Since the city's more than 300 civil attorneys must be retained to defend the city against $2 billion in pending slip-and- fall, use-of-force and employment liability cases, Carter said, there are far fewer criminal attorneys to prosecute the 100,000 misdemeanors every year.
The budget crunch has also forced the City Attorney to slash in half the number of outside attorneys it once paid $32 million a year, and to recruit 60 outside reserve deputies who try city cases for free.
The result: most of the city's neighborhood prosecutors have been assigned elsewhere to assist with the burgeoning workload.
"We're public safety officers and we've taken the biggest hit of any public safety office," said Carter, a former U.S. attorney. "The problem is, if you keep cutting, who's going to take these cases?
"We fully support the Neighborhood Prosecutor Program ... but it won't be at the same level it was."
The newly combined Safe Neighborhoods and Gangs Division will employ eight neighborhood prosecutors.
Of those, four - prosecutors Ayelet Feiman, Tamar Galatzan (also an elected Los Angeles Unified school board member), Nicole Lohman and Rafi Astvasadoorian - will work for the Valley Bureau alongside two gang prosecutors and several nuisance abatement attorneys.
While not assigned to a specific police station, each will pick the most important battles.
"We're trying to focus on the highest priority safety issues - foreclosed properties and associated nuisance activity, persistent transient problems, street prostitution, drug and gang activity," said Mary Claire Molidor, senior assistant city attorney in charge of the division.
A boon to the community
Residents said the prosecutors have been vital to community fixes.
When Don Schultz had a problem with an abandoned house and pool down the street from his Van Nuys home, he called various agencies to no avail.
But a call to a neighborhood prosecutor led to the algae-ridden pool and its potential mosquitoes being drained within a week.
And that doesn't include the legion of hookers, pimps and johns jailed by the program.
"I'm a big fan and supporter and a user of the program," said Schultz, president of the Van Nuys Homeowners Association. "I think the city retrenching is another stain on the quality of life in Los Angeles."
When Garth Carlson had trouble with homes full of drug addicts in Reseda, he called a neighborhood prosecutor, who pressured absentee owners to evict them.
"I think (they're) great," said Carson, a member of the Reseda Neighborhood Council. "Trying to deal with any department in the city is terrible.
"But the neighborhood prosecutor has been available to take care of problems as they crop up."
Making a difference
One such neighborhood prosecutor is Feiman, a mother of two with another on the way.
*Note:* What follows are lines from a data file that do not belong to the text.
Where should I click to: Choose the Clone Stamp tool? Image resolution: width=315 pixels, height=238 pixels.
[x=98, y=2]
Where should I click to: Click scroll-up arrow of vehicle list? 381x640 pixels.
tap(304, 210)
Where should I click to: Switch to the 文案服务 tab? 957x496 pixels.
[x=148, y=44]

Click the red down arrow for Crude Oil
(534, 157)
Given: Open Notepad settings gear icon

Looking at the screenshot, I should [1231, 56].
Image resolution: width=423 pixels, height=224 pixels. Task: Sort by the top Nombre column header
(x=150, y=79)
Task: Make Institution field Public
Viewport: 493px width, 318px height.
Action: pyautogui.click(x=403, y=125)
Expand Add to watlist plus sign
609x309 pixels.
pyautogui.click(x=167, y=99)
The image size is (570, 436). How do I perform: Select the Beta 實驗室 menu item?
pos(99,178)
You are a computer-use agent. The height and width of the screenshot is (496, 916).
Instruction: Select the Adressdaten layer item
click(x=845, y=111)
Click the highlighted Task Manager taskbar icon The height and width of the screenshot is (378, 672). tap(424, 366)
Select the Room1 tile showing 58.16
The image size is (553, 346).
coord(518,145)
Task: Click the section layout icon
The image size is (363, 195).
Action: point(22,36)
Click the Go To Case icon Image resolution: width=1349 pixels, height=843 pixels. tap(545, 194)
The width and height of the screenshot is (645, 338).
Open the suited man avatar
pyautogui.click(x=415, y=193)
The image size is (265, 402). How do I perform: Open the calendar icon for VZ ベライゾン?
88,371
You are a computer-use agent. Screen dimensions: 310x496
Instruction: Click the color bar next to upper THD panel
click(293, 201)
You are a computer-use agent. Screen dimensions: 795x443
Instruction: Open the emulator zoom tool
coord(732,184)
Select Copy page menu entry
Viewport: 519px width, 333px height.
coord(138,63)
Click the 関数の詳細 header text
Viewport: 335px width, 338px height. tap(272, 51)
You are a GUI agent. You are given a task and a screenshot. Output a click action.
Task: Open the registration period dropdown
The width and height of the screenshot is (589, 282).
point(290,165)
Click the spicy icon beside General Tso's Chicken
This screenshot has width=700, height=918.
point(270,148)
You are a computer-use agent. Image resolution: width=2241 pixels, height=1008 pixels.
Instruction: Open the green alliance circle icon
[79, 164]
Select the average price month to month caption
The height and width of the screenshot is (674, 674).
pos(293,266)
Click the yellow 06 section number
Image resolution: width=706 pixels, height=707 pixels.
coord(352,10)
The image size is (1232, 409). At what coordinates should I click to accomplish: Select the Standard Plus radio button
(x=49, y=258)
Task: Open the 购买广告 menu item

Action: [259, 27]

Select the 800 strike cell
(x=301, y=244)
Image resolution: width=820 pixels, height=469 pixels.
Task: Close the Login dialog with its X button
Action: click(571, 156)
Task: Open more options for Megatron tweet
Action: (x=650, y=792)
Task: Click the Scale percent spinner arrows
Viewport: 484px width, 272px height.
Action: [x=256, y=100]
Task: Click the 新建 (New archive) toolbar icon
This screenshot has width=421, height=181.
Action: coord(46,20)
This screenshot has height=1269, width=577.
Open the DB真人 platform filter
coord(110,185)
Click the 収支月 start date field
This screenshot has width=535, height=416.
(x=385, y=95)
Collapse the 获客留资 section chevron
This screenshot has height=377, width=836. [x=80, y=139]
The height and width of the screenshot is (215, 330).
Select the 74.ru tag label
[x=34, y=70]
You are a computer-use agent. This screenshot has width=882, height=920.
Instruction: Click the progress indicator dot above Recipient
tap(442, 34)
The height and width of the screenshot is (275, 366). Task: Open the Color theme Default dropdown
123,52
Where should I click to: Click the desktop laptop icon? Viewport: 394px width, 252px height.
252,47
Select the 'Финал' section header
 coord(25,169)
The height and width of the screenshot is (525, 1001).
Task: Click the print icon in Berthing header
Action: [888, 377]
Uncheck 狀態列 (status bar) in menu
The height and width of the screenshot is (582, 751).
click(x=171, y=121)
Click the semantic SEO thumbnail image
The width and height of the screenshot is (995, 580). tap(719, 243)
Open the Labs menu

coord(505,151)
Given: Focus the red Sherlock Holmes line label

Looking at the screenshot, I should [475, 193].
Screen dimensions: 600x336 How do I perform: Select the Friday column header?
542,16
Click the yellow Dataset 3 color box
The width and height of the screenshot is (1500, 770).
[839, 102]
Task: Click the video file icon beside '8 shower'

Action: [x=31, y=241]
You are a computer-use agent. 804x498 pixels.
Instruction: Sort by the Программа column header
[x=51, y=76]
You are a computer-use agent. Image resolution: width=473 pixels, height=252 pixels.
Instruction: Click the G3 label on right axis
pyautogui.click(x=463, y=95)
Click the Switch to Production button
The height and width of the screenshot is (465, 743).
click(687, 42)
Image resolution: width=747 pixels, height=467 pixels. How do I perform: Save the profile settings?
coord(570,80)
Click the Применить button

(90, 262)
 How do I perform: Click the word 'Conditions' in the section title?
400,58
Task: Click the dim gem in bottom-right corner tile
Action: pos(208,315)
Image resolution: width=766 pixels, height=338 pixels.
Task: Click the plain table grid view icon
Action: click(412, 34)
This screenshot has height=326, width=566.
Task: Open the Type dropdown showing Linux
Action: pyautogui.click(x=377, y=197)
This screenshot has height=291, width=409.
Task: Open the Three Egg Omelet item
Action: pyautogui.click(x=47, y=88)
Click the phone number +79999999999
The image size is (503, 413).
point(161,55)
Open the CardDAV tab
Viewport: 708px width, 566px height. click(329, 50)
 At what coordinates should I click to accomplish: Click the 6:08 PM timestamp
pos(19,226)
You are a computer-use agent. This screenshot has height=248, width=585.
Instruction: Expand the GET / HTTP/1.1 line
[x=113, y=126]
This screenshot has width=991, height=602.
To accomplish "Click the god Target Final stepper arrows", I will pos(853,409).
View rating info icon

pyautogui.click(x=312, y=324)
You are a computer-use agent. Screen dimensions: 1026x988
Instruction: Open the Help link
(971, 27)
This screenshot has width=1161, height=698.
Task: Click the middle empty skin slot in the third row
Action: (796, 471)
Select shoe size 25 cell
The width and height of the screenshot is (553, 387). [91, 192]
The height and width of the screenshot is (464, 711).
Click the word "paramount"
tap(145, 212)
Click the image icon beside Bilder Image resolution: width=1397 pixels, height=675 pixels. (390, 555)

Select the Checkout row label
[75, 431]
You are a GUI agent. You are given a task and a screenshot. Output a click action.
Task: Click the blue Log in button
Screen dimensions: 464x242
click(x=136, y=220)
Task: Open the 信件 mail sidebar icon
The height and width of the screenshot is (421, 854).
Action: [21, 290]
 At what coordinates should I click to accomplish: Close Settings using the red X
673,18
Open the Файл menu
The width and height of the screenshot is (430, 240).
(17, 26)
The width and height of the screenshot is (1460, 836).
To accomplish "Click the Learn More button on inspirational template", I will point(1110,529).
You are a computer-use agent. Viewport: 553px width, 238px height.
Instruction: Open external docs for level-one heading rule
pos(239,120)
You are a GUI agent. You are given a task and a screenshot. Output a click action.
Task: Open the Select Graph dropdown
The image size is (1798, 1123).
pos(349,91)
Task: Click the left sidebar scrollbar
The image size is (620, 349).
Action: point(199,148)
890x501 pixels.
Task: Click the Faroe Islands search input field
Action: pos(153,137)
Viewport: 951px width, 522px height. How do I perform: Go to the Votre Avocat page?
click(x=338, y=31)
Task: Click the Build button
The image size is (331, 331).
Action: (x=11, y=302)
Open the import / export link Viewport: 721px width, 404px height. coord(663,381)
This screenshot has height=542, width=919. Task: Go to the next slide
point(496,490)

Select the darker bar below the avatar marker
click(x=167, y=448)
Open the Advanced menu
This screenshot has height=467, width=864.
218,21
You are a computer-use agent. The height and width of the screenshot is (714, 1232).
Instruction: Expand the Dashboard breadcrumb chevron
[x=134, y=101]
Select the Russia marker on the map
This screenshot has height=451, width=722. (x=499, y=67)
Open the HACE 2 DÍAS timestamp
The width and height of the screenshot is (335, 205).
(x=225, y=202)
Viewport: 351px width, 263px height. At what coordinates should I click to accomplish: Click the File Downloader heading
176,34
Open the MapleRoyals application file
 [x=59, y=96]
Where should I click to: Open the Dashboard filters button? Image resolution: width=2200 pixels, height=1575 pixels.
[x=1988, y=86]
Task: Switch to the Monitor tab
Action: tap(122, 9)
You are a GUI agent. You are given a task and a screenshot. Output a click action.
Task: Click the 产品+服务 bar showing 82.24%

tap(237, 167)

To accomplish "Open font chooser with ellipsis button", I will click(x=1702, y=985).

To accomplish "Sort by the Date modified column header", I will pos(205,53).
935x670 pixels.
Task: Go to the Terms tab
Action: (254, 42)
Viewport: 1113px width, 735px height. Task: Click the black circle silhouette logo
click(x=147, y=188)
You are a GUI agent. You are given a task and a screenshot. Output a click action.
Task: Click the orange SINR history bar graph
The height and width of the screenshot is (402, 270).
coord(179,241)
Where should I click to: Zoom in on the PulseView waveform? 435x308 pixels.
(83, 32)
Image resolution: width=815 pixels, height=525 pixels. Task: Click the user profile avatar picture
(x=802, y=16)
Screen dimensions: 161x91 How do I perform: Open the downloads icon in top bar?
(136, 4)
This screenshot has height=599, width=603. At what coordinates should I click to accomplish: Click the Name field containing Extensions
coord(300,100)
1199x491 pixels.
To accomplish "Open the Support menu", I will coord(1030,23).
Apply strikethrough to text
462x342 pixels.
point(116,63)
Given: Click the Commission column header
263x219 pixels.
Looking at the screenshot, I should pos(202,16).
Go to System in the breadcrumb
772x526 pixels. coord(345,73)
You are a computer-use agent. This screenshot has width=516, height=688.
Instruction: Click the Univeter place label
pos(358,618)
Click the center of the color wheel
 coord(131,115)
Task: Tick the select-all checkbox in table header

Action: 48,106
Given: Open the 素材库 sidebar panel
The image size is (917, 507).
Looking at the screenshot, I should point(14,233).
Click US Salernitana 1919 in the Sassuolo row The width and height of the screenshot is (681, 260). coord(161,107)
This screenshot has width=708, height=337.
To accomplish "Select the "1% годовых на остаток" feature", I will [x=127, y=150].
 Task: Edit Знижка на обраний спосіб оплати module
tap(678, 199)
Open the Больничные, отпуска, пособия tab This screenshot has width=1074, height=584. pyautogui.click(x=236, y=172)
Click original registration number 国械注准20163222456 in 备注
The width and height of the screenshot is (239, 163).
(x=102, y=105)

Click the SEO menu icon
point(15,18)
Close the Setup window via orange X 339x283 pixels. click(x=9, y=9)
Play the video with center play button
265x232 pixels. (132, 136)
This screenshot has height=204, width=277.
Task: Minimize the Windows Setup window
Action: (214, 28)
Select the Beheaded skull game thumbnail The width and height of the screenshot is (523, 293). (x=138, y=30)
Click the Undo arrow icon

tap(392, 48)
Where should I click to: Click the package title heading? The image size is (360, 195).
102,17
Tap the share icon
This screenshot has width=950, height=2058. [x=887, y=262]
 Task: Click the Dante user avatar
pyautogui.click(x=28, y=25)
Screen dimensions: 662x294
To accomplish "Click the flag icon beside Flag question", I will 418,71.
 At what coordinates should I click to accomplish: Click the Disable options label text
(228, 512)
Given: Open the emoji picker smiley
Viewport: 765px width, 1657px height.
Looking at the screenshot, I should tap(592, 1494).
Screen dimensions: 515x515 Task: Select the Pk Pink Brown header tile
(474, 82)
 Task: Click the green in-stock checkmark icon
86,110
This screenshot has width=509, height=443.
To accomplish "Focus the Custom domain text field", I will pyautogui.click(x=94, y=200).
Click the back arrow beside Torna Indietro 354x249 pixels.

For six years, she's battled community blight out of Foothill, Mission and until recently, Topanga stations.
Over the years, she's handled complaints from trashpickers stealing recyclables to improper supermarket weights and measures.
When neighbors complained about octogenarians with mountains of smelly trash hosting rats in their back yard, she didn't try to jail them. She organized a community cleanup with social service and city agencies - while helping clean the yard herself.
When others complained of persistent graffiti by the railroad through Panorama City, she navigated numerous government agencies to pressure the warehouse owner to apply some whitewash.
And when a City Council office complained of chronic blight along San Fernando Road in Sylmar, she mounted a yearlong campaign to purge the corridor of prostitutes, apartment building and motel violations, illegal garage conversions and illicit street vendors by leading a phalanx of enforcement agencies.
At the end of the sweep, community members hung a "Welcome to Sylmar" sign.
"We vertically prosecuted dozens of violators," said Feiman, 36, who grew up in the San Fernando Valley. "I took the cases from beginning to end. This is an example of what the Neighborhood Prosecution Program aims to do.
"We are here. We're open for business. We may be lean, but we're mean. And we're working together to tackle the problems throughout the Valley, and throughout the city."